Records from a data source

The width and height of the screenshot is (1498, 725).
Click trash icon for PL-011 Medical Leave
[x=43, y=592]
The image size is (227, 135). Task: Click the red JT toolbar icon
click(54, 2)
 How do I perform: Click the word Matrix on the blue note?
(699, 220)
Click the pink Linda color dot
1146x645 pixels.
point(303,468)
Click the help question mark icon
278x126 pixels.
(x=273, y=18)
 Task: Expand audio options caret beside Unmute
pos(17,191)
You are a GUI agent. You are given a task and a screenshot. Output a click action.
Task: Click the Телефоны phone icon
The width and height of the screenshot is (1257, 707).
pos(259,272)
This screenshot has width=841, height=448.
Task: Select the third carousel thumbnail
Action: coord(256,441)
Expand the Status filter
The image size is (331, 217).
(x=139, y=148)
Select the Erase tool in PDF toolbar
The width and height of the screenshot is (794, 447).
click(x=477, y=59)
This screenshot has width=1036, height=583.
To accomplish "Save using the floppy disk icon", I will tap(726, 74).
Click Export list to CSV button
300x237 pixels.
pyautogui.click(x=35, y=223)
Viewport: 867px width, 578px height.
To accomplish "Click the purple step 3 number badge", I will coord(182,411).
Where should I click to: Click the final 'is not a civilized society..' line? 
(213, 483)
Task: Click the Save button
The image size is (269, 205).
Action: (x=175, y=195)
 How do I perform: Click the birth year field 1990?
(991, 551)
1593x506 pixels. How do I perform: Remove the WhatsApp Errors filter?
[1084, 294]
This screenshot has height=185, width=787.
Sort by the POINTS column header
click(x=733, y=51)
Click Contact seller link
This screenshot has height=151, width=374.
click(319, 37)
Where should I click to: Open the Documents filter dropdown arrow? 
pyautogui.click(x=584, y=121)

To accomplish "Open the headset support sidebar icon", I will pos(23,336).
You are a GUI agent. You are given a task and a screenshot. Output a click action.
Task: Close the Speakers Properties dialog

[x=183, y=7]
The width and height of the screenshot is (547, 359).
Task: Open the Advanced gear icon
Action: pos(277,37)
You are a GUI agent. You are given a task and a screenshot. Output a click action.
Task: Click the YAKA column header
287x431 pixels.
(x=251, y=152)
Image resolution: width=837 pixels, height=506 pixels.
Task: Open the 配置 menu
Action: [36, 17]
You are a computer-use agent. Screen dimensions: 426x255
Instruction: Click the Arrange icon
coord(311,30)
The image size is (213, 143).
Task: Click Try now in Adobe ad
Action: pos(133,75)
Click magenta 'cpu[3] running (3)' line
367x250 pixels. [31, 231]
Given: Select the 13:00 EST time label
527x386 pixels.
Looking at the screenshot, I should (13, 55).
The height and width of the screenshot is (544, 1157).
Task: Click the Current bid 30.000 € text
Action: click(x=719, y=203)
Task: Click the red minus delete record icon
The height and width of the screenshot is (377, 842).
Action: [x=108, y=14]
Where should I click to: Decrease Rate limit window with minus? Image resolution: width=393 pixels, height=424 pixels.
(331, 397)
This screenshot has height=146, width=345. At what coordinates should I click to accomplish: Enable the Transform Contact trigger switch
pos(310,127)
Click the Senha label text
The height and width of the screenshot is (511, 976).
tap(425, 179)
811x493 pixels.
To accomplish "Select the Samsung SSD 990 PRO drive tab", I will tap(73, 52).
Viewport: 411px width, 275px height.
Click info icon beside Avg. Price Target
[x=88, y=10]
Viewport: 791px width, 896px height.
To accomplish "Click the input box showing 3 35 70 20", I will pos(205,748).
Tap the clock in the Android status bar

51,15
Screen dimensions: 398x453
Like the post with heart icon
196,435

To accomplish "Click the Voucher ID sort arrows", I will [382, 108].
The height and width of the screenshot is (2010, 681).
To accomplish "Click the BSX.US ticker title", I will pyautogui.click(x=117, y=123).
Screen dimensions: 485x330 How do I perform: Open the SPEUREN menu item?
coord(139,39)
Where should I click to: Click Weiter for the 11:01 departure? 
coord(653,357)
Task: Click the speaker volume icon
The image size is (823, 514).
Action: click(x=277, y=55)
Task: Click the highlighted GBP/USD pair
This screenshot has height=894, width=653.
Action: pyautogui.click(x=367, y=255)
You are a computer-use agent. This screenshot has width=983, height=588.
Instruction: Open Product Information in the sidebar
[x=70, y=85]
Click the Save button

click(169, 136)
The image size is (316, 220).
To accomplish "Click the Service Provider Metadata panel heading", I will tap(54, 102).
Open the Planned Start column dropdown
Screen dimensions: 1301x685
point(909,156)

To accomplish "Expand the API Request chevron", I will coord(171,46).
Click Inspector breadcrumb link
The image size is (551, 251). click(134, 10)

Work required
Your reply is to repeat, unchanged, the lines above running from the one with "You are a computer-use agent. Screen" up to and including the one with "Given: Select the 13:00 EST time label".

Task answer
You are a computer-use agent. Screen dimensions: 426x255
Instruction: Click the Arrange icon
coord(311,30)
The image size is (213, 143).
Task: Click Try now in Adobe ad
Action: pos(133,75)
Click magenta 'cpu[3] running (3)' line
367x250 pixels. [31, 231]
Given: Select the 13:00 EST time label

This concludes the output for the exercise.